The outlook, however, turns towards cooler and wetter than average again for the middle of the month. The Northern counties of South Dakota have benefited from drier conditions at the end of May and early June and have made more planting progress in corn and soybeans than most of the rest of the state. As of this writing, just 44 percent of corn has been planted statewide and just 14 percent of soybeans.
The current outlook that favors cooler and wetter conditions in mid-June will slow down soil drying and likely stall or slow down any further planting progress. This will be particularly true in the Southeast part of the state that is struggling more than any Region this season.
Statewide, soils are very wet to saturated, and any rainfall will runoff without infiltrating into the soil. With the James River still in major flood stage at its mouth to the Missouri and continued high levels in the Big Sioux and other rivers, the potential for an extended flood period and/or flash flooding remains.

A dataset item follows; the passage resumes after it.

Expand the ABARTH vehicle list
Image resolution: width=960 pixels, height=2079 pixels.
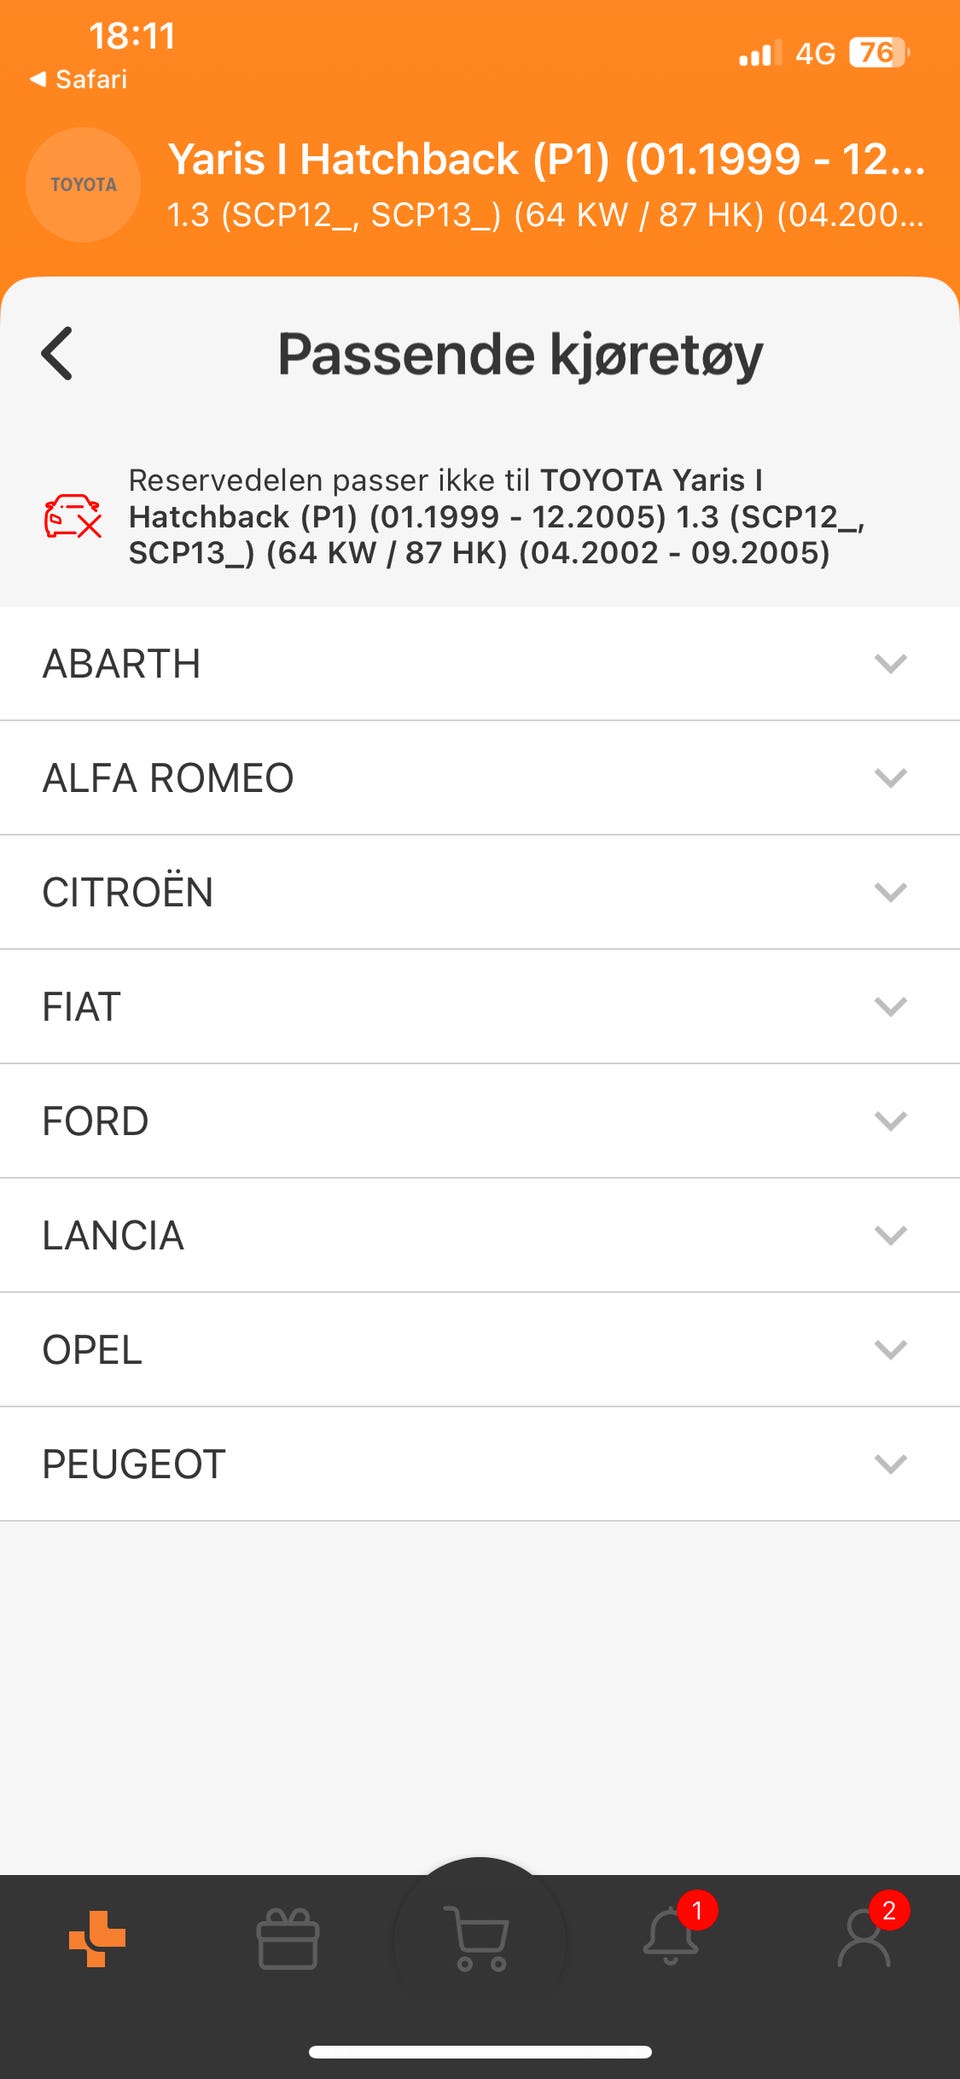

Overall for the month of June, NOAA’s Climate Prediction Center now projects equal chances of warmer, cooler or near average temperatures. This likely reflects the transition from warm to cool conditions mid-month. In addition, there are equal chances of wetter, drier or near average precipitation for June. This is a change from the earlier outlook that leaned towards wetter and cooler across the state. South Dakota is now in between an area favored to be drier than average to our north and wetter than average to our south.
As crops and gardens emerge and grow in the coming weeks, it will be important to manage weeds. The recent warm conditions have encouraged growth again. Additionally, scouting for disease and insect pests will still be necessary.